§ **Excerto do documento**:
=-=-=-=-=
Data: 30 de Junho de 2011

ASSUNTO:
- Preterição de tribunal arbitral


SUMÁRIO:
Tendo um contrato de prestação de serviços sido celebrado entre uma empresa de importação de trabalhadores não residentes e uma outra de apoio às empresas de Macau, qualquer cláusula compromissória que nele estipule convenção arbitral para decidir quaisquer litígios entre as partes, não pode vincular terceiros, designadamente os trabalhadores posteriormente contratados, no que a esta cláusula se refere.

O Relator,
Ho Wai Neng

Processo nº 578/2010
(Autos de Recurso Civil e Laboral)

Data: 30 de Junho de 2011
Recorrente: Guardforce (Macau) – Serviços e Sistemas de Segurança, Lda. (Ré)
Recorrido: A (Autor)

ACORDAM OS JUÍZES NO TRIBUNAL DE SEGUNDA INSTÂNCIA DA R.A.E.M.:

I – Relatório
Por despacho saneador de 16/11/2009, decidiu-se julgar improcedente a excepção de incompetência do tribunal, por preterição de tribunal arbitral, suscitada pela Ré, declarando o tribunal competente.
Dessa decisão vem recorrer a Ré, alegando, em sede de conclusão, o seguinte:
1. Vem o presente recurso interposto do despacho proferido pelo Tribunal "a quo" em 16 de Novembro de 2009, a fls. 176 a 177, que julga improcedente a alegada excepção de preterição do tribunal arbitral.
2. O Autor fundamenta a sua pretensão em alegados direitos para si decorrentes do contrato de prestação de serviços celebrado entre a R. e a Sociedade de Apoio às Empresas de Macau, Limitada, no âmbito do qual foi inserida uma cláusula compromissória de atribuição de competência ao Tribunal Arbitral.
=-=-=-=-=
§ **Listagem**:

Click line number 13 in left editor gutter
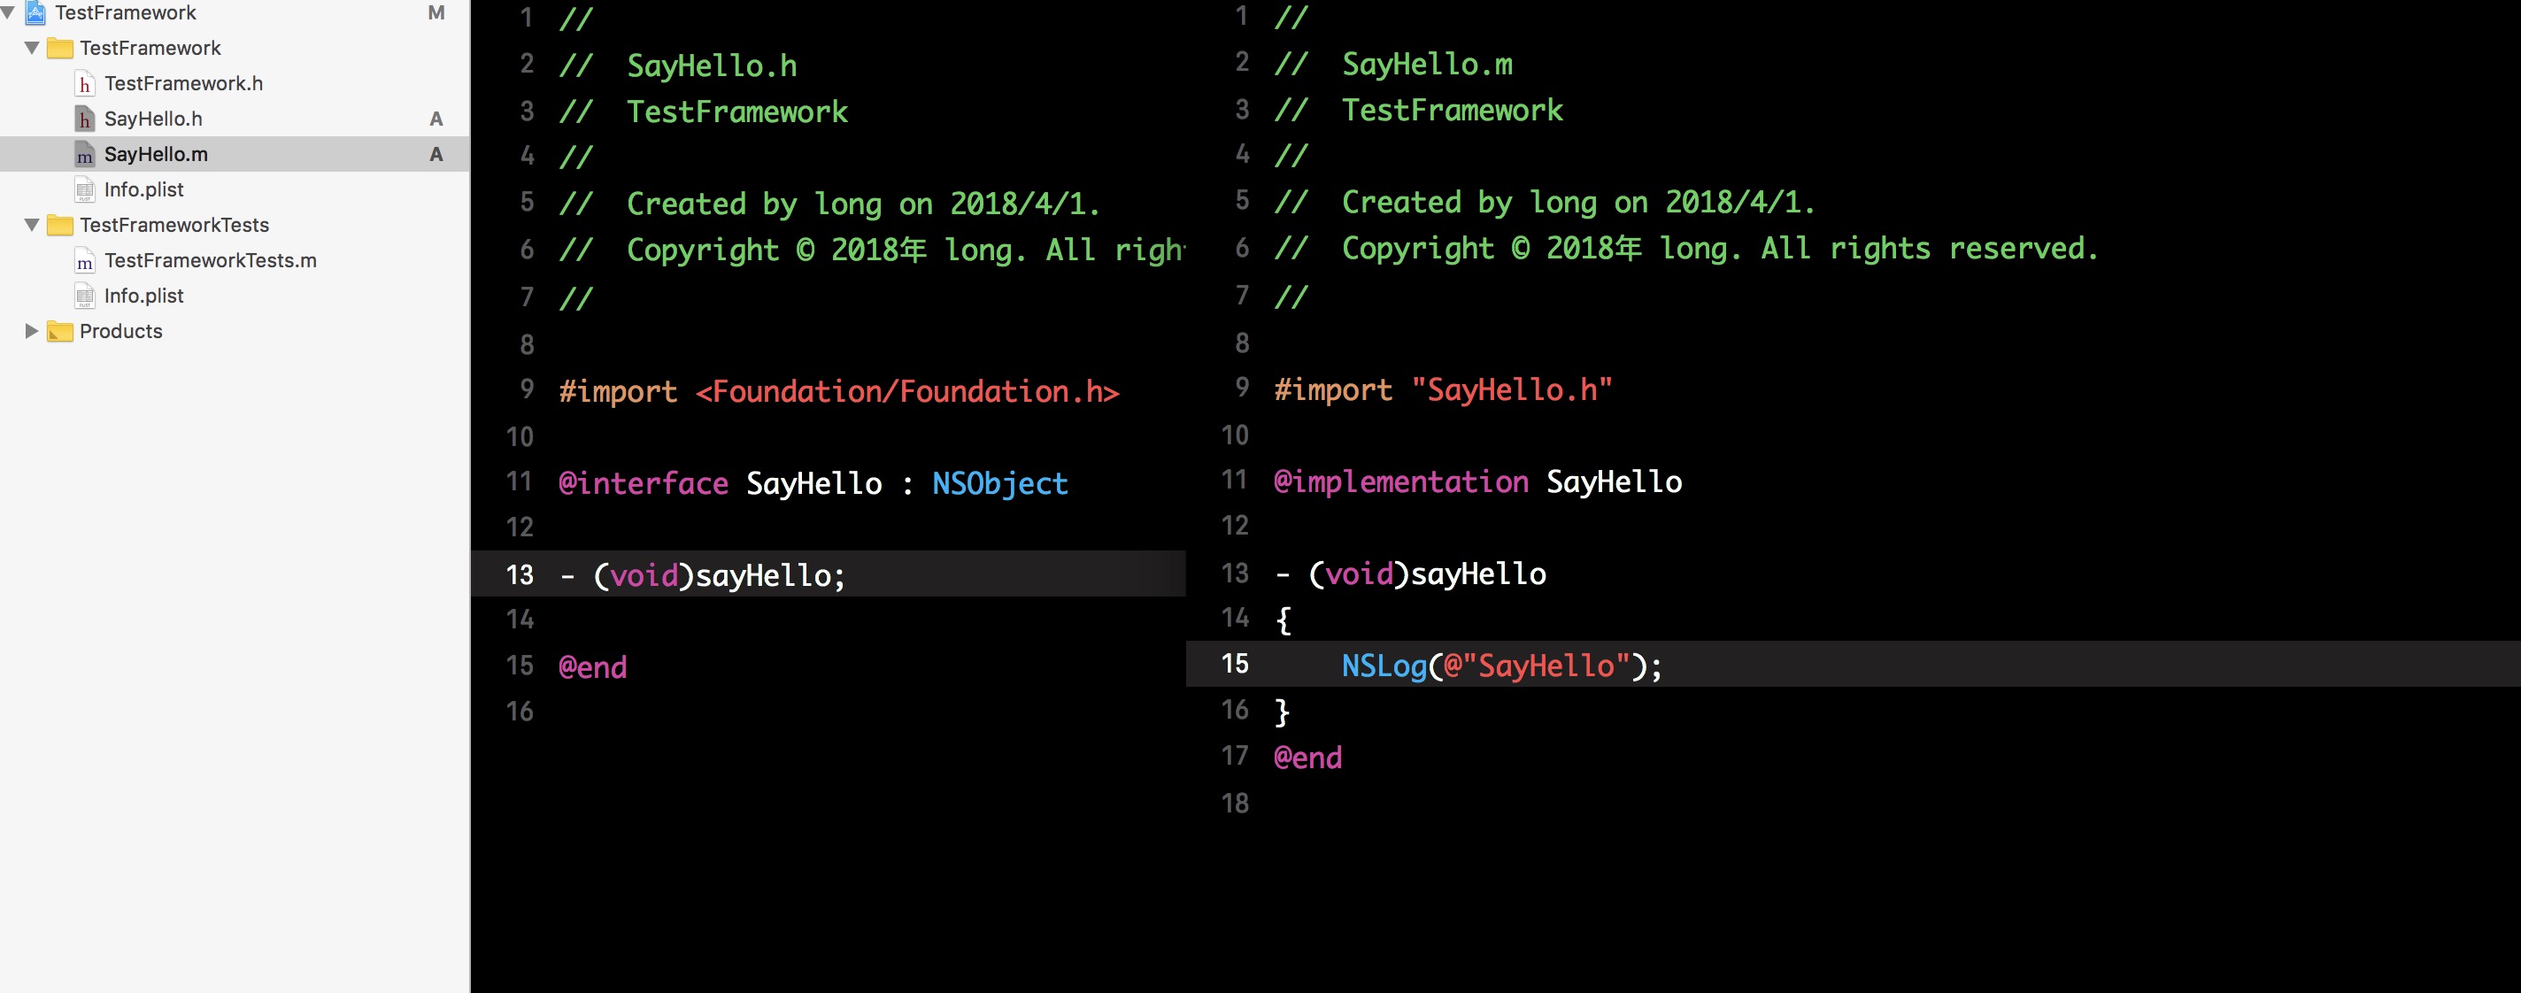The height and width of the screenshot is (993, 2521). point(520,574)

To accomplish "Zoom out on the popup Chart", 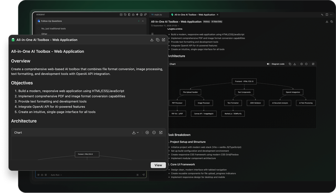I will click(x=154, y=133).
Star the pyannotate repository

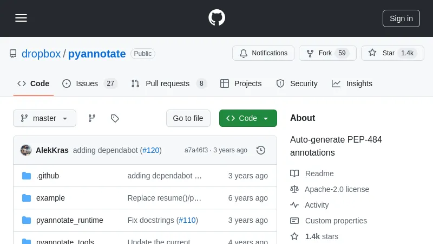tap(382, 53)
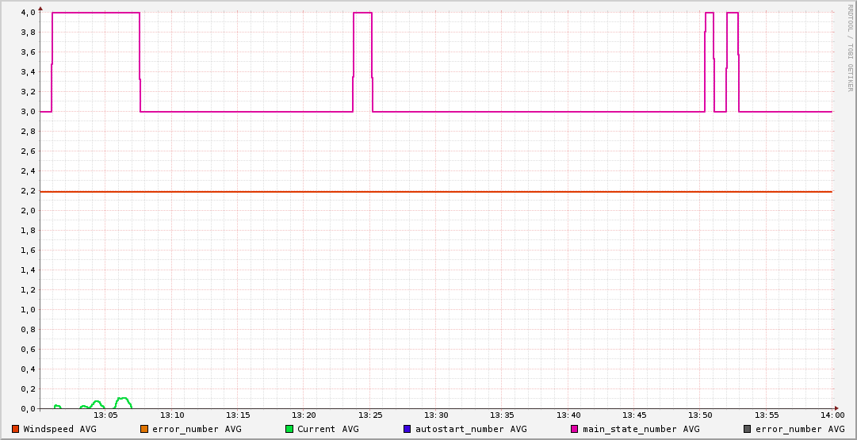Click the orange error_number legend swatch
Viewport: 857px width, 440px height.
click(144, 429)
=-=-=-=-=
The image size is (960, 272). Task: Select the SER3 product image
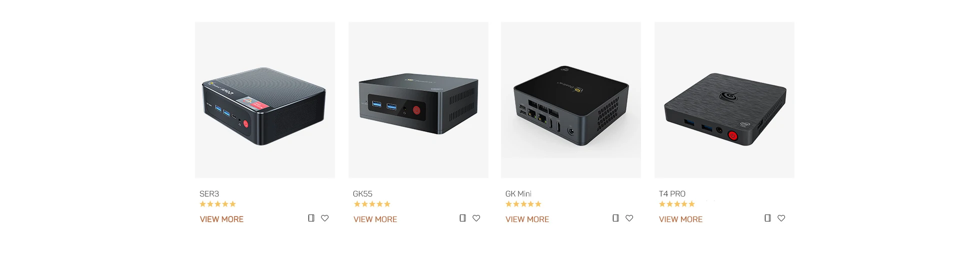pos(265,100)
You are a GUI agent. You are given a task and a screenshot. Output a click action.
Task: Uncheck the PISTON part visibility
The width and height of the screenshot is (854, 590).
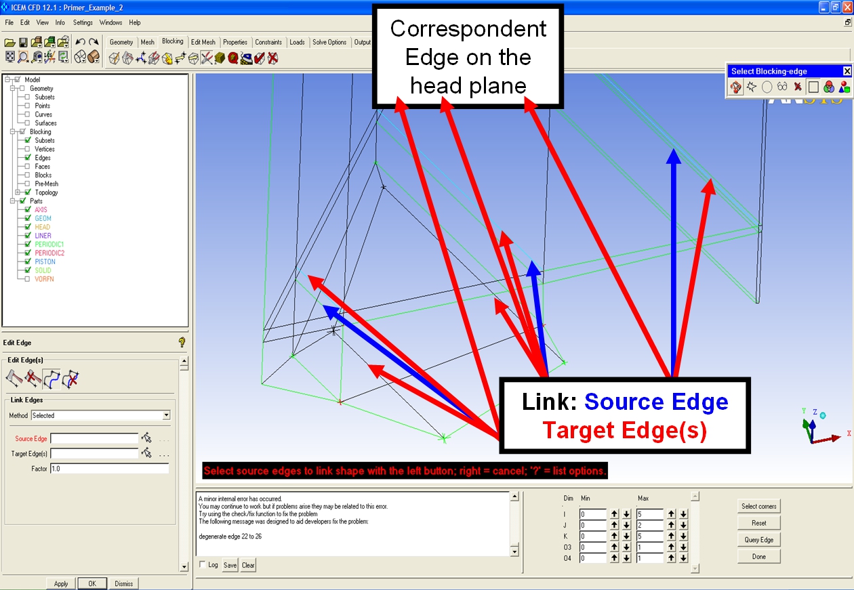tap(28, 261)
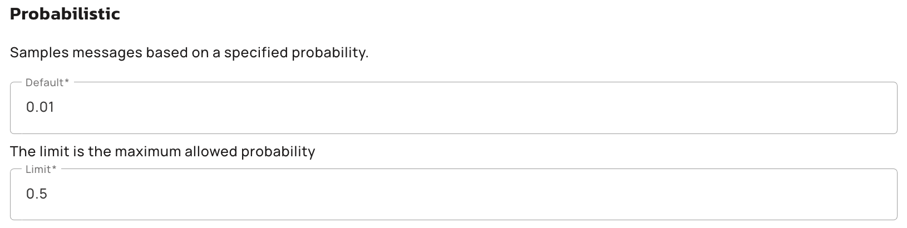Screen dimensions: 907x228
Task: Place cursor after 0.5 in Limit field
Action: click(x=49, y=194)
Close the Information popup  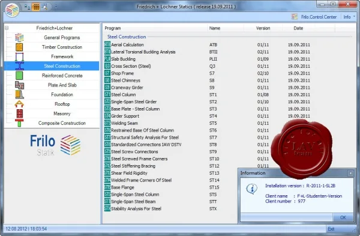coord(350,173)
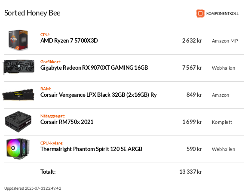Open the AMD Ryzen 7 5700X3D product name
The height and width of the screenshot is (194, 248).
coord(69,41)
=-=-=-=-=
§ **Tarefas a realizar**:
(a) Indique, por favor, todas as pessoas e sociedades que o acórdão identifica pelo nome, juntando a cada uma o papel que o texto lhe atribui.
(b) Responda a estas perguntas com base no acórdão.
(i) Qual é o número do processo?
(ii) Em que data foi proferido o despacho saneador?
(iii) Em que folhas dos autos se encontra o despacho recorrido?
(c) Prossiga o acórdão sobre a preterição do tribunal arbitral a partir do ponto em que o texto termina.

§ **Respostas por ordem**:
(a)
- Ho Wai Neng: Relator
- Guardforce (Macau) – Serviços e Sistemas de Segurança, Lda.: Recorrente (Ré)
- A: Recorrido (Autor)
- Sociedade de Apoio às Empresas de Macau, Limitada: parte no contrato de prestação de serviços celebrado com a Ré

(b)
(i) Processo nº 578/2010.
(ii) Em 16 de novembro de 2009.
(iii) Nas fls. 176 a 177.

(c)
3. Da selecção da matéria de facto efectuada pelo douto Tribunal recorrido, é patente que o contrato de prestação de serviços é o "verdadeiro cerne" da presente demanda, de onde o Autor pretende retirar pretensos direitos.
4. Em violação do princípio "res inter alia acta aliis nec nocet nec prodest", o Autor constrói toda a sua tese em torno de um contrato de prestação de serviços do qual não é parte, sem, no entanto, se submeter a todas as suas consequências legais, como seja a submissão ao Tribunal Arbitral.
5. A admitir-se, por mero dever de patrocínio, que o Autor poderá fundamentar o seu pedido no contrato de prestação de serviços, do qual não é parte, não se poderá nunca admitir que do mesmo apenas retire o que mais lhe convém, rejeitando o restante clausulado.
6. A aceitar-se a aplicabilidade do contrato de prestação de serviços à relação jurídica sub judice, o que não se concede, terá de se entender que todas as cláusulas dos contratos de prestação de serviços são válidas, eficazes e aplicáveis ao Autor.
7. De acordo com a cláusula décima segunda dos referidos "contratos de prestação de serviços", não é o Tribunal "a quo" que tem competência para apreciar a presente demanda, mas sim o Tribunal Arbitral.
8. Ao decidir de forma diversa, salvo o devido respeito que é muito, o Tribunal "a quo" violou o disposto no n.º 2 do artigo 31.°, no n.º 2 do artigo 33.º, no n.º 2 do artigo 412.º e na alínea a) do artigo 413.º aplicável ex vi n.º 1 do artigo 1.° do C.P.T.M.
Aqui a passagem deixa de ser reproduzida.